Uyanın ve bu soruyu sorun!
Böyle bir dünyada "insan kalma" çabamızla ve en çok da kendi hikâyemizle yüzleşme günleri bugünler... Hatta yiyişimiz, içişimiz, neşemiz ve kederimizle de hesaplaşmaktayız. Uzaklık ve yakınlık...
Böyle bir dünyada "insan kalma" çabamızla ve en çok da kendi hikâyemizle yüzleşme günleri bugünler...
Hatta yiyişimiz, içişimiz, neşemiz ve kederimizle de hesaplaşmaktayız.
Uzaklık ve yakınlık ölçülerini yeniden değerlendirdiğimiz zamanlar...
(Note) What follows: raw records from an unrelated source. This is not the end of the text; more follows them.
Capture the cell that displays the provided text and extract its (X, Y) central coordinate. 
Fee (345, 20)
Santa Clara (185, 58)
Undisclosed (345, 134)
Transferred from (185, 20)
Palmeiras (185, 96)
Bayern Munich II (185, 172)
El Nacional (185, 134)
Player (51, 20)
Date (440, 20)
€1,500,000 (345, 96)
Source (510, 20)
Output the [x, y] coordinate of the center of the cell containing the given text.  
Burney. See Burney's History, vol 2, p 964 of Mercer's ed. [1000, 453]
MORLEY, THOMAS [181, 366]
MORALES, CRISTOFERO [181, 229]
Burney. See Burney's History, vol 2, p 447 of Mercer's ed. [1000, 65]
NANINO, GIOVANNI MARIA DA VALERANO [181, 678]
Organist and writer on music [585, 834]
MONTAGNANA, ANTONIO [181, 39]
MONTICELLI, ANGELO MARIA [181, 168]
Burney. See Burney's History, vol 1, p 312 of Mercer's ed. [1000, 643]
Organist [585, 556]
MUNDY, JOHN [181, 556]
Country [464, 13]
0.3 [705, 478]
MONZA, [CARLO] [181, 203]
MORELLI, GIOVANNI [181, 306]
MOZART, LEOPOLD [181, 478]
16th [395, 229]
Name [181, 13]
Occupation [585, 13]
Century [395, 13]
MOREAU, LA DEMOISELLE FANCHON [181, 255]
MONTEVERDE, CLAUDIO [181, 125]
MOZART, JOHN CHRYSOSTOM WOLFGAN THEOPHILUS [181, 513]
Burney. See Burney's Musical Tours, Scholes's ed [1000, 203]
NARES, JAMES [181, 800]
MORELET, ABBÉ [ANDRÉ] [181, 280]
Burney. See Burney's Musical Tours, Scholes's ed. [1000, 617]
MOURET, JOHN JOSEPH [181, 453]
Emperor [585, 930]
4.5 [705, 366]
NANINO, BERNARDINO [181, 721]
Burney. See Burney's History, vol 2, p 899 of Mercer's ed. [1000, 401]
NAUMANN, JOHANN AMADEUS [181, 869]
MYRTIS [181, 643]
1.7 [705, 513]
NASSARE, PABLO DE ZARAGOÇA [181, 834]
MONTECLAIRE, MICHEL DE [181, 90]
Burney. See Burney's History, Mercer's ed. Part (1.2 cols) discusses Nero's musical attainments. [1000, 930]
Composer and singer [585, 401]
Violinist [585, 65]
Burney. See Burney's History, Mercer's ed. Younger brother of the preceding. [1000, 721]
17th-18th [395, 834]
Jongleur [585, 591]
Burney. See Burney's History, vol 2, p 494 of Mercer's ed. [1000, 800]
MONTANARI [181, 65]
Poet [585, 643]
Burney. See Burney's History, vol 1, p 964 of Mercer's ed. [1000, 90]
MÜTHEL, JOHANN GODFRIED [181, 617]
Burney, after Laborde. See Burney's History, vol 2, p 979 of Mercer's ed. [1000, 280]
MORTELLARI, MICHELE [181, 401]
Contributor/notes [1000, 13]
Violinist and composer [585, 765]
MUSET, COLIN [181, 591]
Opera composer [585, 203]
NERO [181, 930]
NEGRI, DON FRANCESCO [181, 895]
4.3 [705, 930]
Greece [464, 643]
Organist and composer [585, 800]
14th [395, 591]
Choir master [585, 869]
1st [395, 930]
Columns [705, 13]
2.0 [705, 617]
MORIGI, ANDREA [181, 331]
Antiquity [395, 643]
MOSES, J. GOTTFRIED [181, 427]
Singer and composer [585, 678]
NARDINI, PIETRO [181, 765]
Meclis'teki mangal partisinden Gazze'de ellerinde boş tencerelerle çorba sırasında mahzun bekleyen minicik çocuklara uzanan kahredici bir çizgi...
***
Ve bir soru...
Biz bugünlerden sonraya nasıl bir ruh hâliyle kalacağız?
Bir soru daha...
Bu derdi çekenler sandığımız kadar çok mu?
Yoksa bu "çokluk" bir hüsnükuruntu mu?
Bazıları dertlenmekten bile korkuyor olabilir mi?
Hani İsrail...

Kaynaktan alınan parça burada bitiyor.